Monday, October 22, 2012

"Chance favors the prepared mind."

So, are you prepared?

For the moment?

The moment in the morning that you wake to the life that you're living.
The moment someone disappoints you yet again.
The moment you walk by a homeless person.
The moment when it's easier to do nothing than to speak up.
The moment you could "settle" for your boyfriend/girlfriend.
The moment when it seems like everyone else has more stuff than you.
The moment your child asks you to explain something you've done.
The moment you are rejected.
The moment that you could decide to take the job because it's the "right" thing to do.
The moment that someone cuts you off in traffic.
The moment you need to decide if you are going to stay safe or jump outside your safety zone.
The moment your body won't do the things you want it to.
The moment your friend needs you and you feel like you have nothing left to give.
The moment you realize that sacrifice will be required.
The moment that the sun sets; gone, never to be recaptured.
The mention you have to say yes or no.
The moment that a person you love is gone.
The moment you're told that time is running out.

The moment your time has run out.

Prepare your mind.

Start with KNOWINGNESS. Ask yourself:
Who and how you want to be?
What do you want to do?
What do you want to have?

Write it down. Revisit it often.

And you'll find that, in the moment, chance won't win.

Tuesday, September 18, 2012

What are you leaving in hearts?

"To live in hearts we leave behind is not to die."

It might sound odd but I like to go to cemeteries. I feel like they represent the "boiled down" version of a person's life; the recap, the summary, the last whisper of what they were and how others see them. 


.......how others see them. Notice, that phrase isn't in the past tense.


What are we, if not what is left behind in the hearts and minds of those we leave behind?


I believe that it's the ONLY thing we are.

And yet, I believe it's NONE of what we are.
 

Me: You shouldn't care what others think. What others think of you is none of your business. The only reality that exists is the one in your mind.
Me, again: Yes, but part of how I want to show up in life is about how I interact with others, what I am to them. When my mind no longer exists, theirs will carry who I was.


                      Which camp are you in? 
                                                               To care or not to care?


Tuesday, August 14, 2012

Don't Be Dumb

I finally got around to straightening my garage yesterday. It had been getting increasingly messy since I moved in 9 months ago. I was tripping over shoes trying to get to my car.

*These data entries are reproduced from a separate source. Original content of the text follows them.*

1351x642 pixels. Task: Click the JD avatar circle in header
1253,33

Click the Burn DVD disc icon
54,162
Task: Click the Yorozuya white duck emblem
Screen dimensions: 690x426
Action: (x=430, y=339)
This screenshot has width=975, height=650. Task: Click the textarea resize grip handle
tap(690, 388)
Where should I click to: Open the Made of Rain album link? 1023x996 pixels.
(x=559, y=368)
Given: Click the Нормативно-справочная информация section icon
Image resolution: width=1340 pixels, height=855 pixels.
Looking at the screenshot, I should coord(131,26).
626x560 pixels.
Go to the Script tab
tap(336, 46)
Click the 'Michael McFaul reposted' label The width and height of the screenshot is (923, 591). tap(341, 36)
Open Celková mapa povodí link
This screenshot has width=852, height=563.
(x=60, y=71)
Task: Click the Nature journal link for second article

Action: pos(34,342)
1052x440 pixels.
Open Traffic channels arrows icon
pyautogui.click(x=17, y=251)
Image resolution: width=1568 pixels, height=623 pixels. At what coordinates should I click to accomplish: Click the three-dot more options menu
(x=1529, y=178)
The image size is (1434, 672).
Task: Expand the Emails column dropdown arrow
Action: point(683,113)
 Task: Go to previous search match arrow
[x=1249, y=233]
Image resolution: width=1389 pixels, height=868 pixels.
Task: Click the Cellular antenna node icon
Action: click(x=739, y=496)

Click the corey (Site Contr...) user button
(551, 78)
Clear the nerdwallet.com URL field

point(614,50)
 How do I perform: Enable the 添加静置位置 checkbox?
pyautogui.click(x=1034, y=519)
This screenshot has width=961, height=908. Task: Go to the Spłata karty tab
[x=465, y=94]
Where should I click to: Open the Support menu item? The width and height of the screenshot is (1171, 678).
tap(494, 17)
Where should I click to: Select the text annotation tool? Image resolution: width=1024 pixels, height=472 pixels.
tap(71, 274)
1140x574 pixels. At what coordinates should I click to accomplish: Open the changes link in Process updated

The cleaning took much longer that I had anticipated. Well, I also had a visit from my neighbor's two year old. He had wandered over and hesitantly sat at the end of my driveway watching me clean. I finally enticed him to come closer by pulling out some bubbles, the kind with the big wands. Once I showed him what to do, he was determined to cover me with bubbles and eventually just started dipping the wand into the soap and then tapping it on my head. It was at that point that I suggested that we switch to chalks. I have a big ole box of sidewalk chalk that's actually mine because I love to chalk but he didn't seem too interested in those. I finally pulled out the liquid roll on chalks - it's just like paint. You used a roller brush to paint the surface with chalk. Eventually, it just turned into fingerpainting. We sat there and chalked until he had to go in for a nap and I returned to cleaning my garage.

As I went back to my cleaning, I started thinking, "I don't feel grown up. I wonder if most people feel grown up."


I really enjoy Gretchen Rubin's (author of The Happiness Project) fb page where she asks Happiness Question of her readers and she always gets enthusiastic responses. I started thinking that I would love to hear her reader responses to the question of whether they will ever be grown up.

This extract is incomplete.